Liz Truss is a prisoner of her own party

Adam Wildsmith

October 10, 2022

When I began writing this piece, I thought the economic turmoil of the last fortnight demanded a change in government strategy – perhaps a reversal of certain elements of the mini-Budget. Did I expect Liz Truss to perform a dreaded U-turn? Of course, I didn’t.  Not only had the prime minister spent her entire active premiership doubling down on her new economic agenda, but a U-turn would run counter to everything her hero Margaret Thatcher, and by extension Liz Truss herself, believes in.  

Or so I thought. Then came the news notification on my mobile phone: ‘Kwarteng scraps 45p tax rate cut’. I was speechless. But by late last Sunday it had become patently clear, the mini-Budget was at risk of being voted down – by Tory MPs. Tax cuts for millionaires during a cost-of-living crisis was a step too far for too many in the parliamentary party – a view I entirely sympathise with.  

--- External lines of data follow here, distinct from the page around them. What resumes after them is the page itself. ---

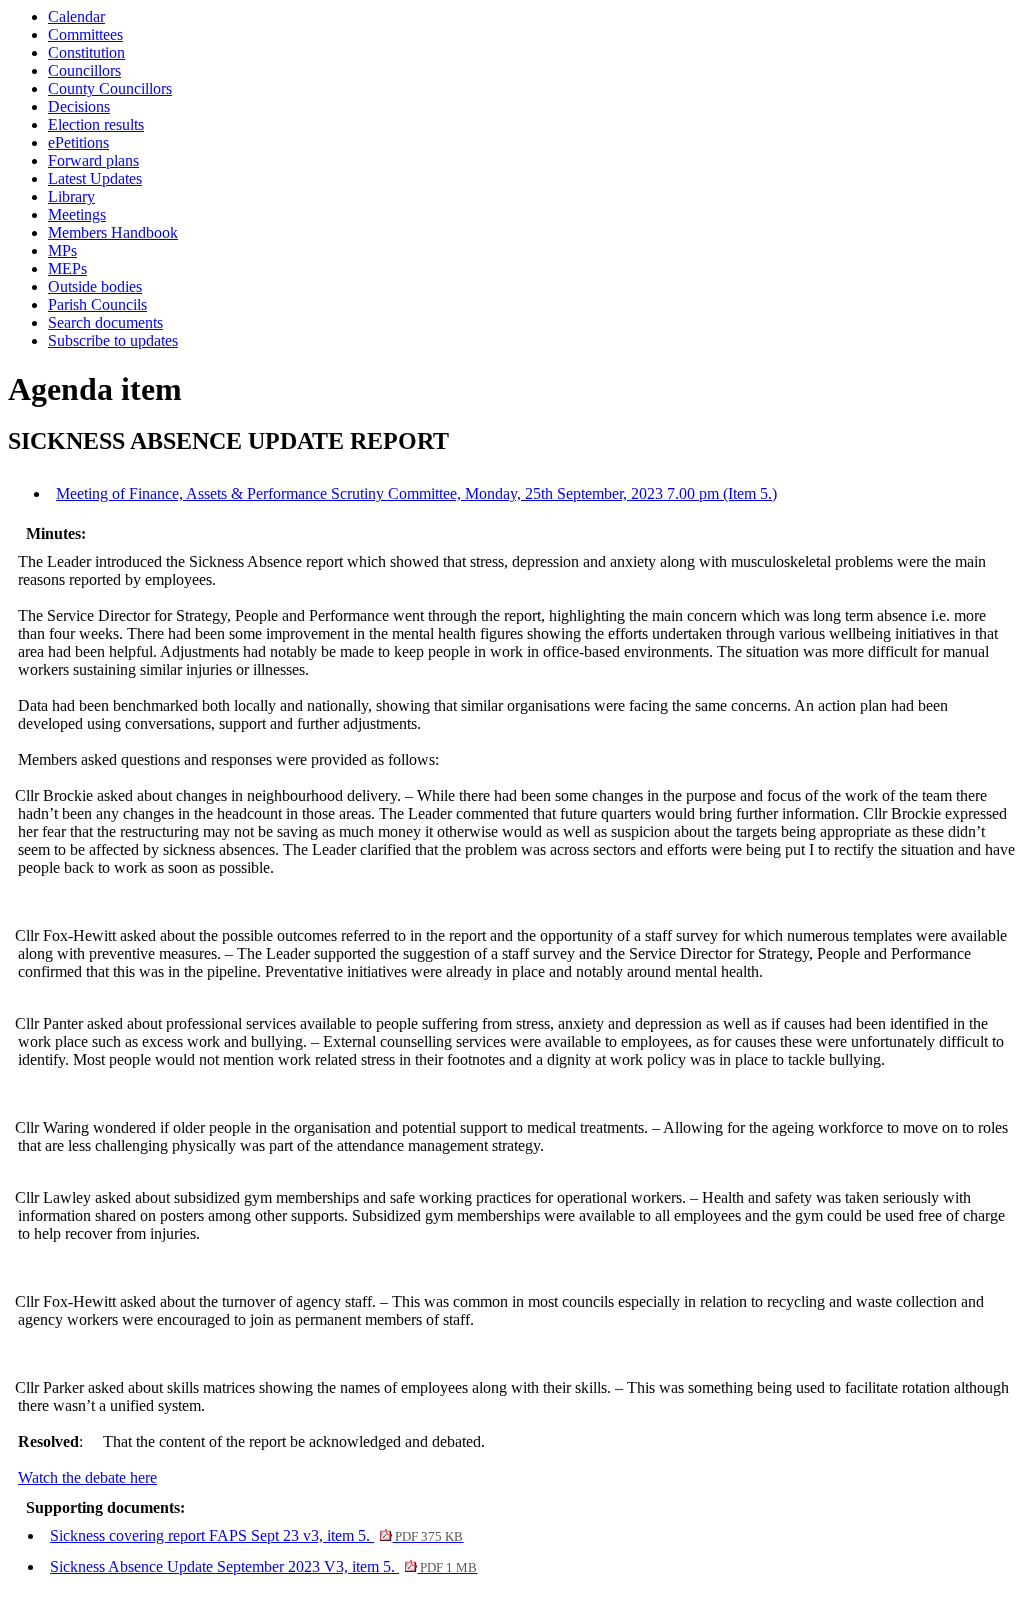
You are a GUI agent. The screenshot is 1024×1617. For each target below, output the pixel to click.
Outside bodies (95, 286)
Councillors (84, 70)
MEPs (67, 268)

Now it seems likely the prime minister will perform a second screeching U-turn (you can almost smell the burning tarmac) and cave into backbench MPs who want her to commit to uplifting benefits with inflation. 

The prime minister it is understood, had favoured linking benefits to wage growth, which currently sits below inflation. Plainly speaking this option would see millions of welfare claimants receive a real terms pay cut. While the prime minister says she is still yet to decide either way, pressure from cabinet and her colleagues on the backbenches makes it all but certain she will about-turn on this planned policy as well.  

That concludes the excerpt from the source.